Give the count of lines that hold the word "search" in this listing, with nothing added.
START ENTRIES SHOWN
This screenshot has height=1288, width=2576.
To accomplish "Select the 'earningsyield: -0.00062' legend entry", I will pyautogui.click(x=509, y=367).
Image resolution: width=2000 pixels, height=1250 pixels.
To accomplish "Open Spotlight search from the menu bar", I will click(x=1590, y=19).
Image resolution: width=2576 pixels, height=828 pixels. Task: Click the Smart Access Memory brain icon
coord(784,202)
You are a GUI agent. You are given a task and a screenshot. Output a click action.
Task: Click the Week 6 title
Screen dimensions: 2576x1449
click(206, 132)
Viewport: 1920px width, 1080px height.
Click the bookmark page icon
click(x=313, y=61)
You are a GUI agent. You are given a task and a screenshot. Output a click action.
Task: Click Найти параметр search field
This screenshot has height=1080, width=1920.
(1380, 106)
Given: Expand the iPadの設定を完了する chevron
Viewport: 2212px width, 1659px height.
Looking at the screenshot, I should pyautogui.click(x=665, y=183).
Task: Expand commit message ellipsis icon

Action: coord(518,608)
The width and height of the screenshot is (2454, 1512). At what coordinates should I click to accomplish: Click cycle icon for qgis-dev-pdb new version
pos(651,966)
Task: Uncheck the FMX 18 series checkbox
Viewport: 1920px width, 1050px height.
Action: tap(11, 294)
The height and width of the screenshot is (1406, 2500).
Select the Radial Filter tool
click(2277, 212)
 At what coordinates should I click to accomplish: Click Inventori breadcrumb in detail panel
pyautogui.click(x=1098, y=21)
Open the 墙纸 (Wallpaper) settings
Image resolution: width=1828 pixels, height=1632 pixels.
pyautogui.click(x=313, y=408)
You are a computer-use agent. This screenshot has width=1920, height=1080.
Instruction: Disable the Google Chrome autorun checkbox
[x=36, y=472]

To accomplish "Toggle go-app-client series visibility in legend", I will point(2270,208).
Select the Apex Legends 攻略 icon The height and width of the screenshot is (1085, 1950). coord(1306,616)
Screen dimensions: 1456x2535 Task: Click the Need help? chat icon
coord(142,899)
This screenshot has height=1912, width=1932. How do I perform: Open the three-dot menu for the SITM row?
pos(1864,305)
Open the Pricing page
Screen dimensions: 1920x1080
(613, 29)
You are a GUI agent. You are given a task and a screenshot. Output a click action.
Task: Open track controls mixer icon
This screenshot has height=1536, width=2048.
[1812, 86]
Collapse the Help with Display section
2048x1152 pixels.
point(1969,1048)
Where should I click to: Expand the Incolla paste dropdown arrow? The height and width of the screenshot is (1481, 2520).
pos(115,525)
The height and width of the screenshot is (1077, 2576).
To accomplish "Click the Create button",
END ENTRIES SHOWN
* REPLY
2